## Activity
Copy every line that holds the string "Bosch" from the data below.
======== Provided records
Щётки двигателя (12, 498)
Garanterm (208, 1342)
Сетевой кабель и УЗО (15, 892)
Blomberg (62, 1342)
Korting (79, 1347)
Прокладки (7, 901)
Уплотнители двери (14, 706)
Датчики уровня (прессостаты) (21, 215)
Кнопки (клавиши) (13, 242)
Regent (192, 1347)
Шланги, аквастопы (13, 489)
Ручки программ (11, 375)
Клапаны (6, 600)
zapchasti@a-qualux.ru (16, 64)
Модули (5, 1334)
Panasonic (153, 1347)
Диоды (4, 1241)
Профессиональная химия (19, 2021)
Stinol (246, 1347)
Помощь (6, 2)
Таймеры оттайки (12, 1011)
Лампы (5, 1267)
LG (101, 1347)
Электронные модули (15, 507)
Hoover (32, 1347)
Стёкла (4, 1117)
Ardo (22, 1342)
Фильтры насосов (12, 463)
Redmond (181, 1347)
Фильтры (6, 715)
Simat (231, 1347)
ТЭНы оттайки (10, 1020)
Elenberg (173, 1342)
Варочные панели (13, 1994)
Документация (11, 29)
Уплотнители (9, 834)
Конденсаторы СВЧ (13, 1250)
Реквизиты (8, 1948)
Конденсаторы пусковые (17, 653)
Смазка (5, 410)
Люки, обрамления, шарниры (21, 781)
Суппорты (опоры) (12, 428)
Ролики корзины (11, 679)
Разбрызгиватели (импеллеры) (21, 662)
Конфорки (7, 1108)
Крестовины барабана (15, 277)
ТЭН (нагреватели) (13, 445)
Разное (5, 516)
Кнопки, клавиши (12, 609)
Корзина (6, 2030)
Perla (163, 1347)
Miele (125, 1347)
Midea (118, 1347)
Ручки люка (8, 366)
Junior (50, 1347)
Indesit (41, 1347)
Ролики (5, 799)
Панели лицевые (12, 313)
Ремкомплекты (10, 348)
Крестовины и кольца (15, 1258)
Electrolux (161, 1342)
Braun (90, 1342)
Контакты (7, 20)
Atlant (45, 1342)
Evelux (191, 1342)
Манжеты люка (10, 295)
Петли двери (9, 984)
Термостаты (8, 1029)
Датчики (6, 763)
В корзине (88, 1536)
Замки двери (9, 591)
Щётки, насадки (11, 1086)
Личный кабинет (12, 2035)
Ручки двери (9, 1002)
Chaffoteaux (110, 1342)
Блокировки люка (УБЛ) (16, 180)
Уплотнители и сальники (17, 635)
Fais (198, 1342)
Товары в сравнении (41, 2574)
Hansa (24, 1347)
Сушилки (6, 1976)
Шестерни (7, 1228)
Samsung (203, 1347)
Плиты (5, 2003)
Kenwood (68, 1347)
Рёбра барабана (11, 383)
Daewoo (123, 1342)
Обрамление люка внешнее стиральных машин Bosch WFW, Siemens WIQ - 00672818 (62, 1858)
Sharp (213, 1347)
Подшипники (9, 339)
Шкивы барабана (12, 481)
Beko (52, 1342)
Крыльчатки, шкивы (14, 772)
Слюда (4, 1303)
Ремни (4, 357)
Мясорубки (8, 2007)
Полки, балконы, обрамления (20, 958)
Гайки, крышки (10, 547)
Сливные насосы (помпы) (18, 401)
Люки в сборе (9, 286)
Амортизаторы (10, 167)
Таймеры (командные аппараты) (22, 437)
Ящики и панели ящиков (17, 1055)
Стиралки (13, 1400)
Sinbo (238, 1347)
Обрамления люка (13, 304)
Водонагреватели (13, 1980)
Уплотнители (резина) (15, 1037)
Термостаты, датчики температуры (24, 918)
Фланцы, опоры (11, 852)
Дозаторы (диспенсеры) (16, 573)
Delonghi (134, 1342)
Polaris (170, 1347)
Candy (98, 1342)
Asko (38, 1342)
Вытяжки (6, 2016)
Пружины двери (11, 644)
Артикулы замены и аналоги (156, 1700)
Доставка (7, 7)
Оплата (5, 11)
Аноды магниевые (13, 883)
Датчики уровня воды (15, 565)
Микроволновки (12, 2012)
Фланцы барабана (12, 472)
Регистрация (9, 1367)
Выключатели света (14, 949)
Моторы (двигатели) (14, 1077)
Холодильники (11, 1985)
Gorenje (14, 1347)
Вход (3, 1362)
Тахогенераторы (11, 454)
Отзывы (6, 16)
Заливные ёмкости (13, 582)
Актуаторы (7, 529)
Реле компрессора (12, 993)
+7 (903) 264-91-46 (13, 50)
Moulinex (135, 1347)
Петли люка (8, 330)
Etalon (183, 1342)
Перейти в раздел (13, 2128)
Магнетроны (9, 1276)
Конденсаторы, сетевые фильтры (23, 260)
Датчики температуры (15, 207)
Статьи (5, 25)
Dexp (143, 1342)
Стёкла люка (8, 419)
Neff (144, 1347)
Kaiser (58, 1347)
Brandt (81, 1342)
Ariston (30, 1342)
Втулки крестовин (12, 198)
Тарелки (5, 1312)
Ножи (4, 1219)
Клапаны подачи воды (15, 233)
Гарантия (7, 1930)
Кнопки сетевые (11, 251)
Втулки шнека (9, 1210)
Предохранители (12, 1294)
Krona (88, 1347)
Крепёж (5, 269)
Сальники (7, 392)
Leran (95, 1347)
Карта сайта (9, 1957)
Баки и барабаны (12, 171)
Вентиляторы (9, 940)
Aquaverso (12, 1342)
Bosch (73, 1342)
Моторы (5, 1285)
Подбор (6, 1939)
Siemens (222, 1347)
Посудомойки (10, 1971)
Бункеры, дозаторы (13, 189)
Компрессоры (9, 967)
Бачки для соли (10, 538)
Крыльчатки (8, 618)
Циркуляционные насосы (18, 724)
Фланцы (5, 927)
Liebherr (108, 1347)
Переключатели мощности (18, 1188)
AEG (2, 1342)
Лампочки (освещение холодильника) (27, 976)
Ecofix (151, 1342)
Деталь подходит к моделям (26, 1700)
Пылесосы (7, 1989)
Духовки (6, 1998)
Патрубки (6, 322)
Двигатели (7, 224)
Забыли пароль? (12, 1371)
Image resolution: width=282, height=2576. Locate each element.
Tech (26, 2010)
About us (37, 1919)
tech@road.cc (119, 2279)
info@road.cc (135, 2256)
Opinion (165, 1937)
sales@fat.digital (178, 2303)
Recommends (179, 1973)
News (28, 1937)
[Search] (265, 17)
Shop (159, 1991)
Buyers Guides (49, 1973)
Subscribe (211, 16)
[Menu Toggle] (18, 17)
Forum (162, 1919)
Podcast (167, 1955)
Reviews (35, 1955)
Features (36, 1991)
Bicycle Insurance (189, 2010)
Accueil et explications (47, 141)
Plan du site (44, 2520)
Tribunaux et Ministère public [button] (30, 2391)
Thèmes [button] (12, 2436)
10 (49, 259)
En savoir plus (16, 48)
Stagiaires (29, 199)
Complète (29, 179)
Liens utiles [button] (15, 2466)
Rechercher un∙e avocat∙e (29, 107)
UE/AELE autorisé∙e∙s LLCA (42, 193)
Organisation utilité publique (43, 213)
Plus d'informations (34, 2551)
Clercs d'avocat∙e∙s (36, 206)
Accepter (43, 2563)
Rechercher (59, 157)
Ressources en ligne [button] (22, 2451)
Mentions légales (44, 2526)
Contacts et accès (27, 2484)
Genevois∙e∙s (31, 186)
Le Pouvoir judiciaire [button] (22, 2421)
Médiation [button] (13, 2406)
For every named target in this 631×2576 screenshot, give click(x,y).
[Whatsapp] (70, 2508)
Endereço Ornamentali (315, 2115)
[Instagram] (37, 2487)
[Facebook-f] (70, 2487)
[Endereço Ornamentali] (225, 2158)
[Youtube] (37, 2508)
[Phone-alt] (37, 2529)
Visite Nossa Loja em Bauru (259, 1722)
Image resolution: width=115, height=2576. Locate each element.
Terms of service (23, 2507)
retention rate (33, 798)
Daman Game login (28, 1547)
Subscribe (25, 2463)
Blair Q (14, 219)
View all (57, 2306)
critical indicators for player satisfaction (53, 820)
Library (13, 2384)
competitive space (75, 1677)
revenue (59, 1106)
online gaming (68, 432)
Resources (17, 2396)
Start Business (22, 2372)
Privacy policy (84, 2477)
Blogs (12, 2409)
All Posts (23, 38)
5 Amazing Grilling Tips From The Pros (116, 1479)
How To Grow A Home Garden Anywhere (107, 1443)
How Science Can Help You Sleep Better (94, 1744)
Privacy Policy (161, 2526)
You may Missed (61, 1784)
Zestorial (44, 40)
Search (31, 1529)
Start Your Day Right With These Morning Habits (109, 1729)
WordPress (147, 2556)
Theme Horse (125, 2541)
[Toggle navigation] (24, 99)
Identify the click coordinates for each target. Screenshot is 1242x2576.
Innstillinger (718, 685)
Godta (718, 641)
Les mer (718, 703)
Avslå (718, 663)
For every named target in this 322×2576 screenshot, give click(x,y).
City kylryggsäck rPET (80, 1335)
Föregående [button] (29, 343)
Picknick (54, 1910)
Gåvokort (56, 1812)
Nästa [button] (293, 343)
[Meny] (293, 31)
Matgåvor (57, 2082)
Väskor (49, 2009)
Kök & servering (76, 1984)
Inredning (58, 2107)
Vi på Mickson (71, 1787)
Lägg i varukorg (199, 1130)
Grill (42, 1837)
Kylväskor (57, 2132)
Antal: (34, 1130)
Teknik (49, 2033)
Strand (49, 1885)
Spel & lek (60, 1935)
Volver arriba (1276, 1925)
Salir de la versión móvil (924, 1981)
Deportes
================
## Output for this task
Обрамление люка внешнее стиральных машин Bosch WFW, Siemens WIQ - 00672818 (62, 1858)
Bosch (73, 1342)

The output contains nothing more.